Just a note, an FYI on using Multires over an extended period

  • I've been a fan of Multires and still am since it's pretty much been available. So, for those 360's or pano's that can benefit from it, I use it.

    As I write this, I'm downloading my entire web site as a backup as I plan to perhaps redo major parts of it and add a lot of new content that's not currently publicly available at this time. It's been quite a few years since I've done any significant upgrades.

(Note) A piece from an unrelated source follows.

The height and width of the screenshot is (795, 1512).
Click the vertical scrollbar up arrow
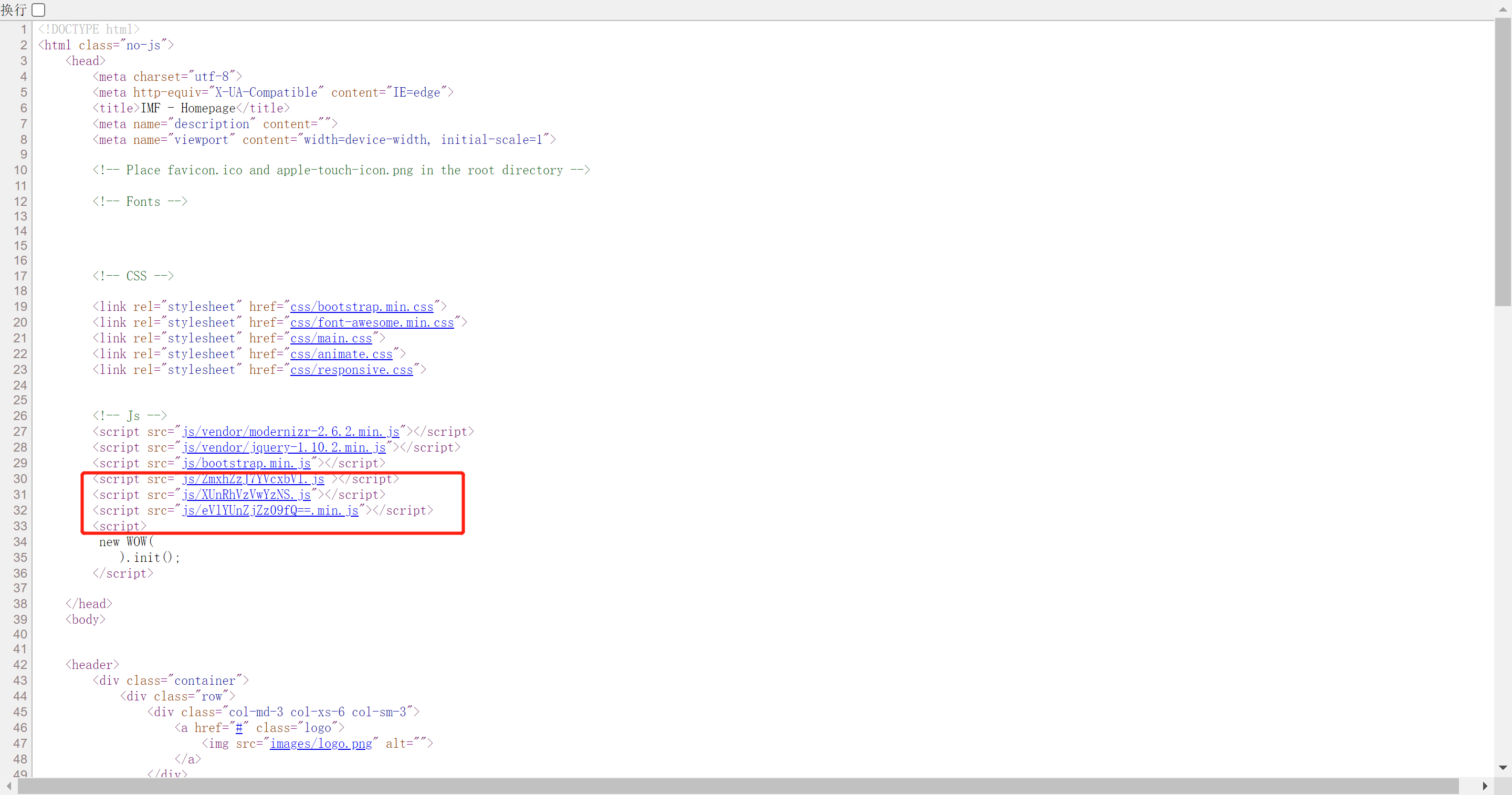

    Anyway, back to Multires :)

    Much to my shock, I really had no idea about this, I have over 92,000 files on my site. That is not a typo, it's 92,000 individual files. As a simple portfolio site I find this quite shocking. And currently being confined to a relatively slow wireless connection (130bps max, usually 80 or so) I've been downloading the site for two days and nights now. It's a bit over half done :) It's only about 7 gigabytes in total.

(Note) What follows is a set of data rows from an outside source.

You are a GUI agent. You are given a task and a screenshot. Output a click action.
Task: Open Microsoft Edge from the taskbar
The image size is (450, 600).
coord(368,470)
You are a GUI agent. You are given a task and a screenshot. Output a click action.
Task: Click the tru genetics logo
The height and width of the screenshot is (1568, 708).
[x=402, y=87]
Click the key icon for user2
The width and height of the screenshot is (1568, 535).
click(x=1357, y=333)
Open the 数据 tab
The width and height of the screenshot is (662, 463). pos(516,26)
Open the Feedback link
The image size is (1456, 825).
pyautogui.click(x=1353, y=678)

    Just something to think about when you use multires.

    Cheers,

    Robert

  • Well, like anything else. You run the binary. Getting to that point goes from easy to impossible depending on your level of hosting.
    Real hosting has command line access. Good hosting lets you upload binaries and run them, use php or whatever your server runs. Some have a control panel with a file manager with zip already supported. Or you should be able to have access to at least tar.. I dont think you really need zip at all to compress whats already compressed.. And what hosting wouldnt have tar at least? You can download that and open it with 7zip. Just google tar scripts php.

    130kbps, you have my sympathies.. Comcast upgraded us to 36 mbps. 2 gigs is something like 40 minutes.
    Your performance wont be as sharply increased as mine as 75percent of download time is connection related only.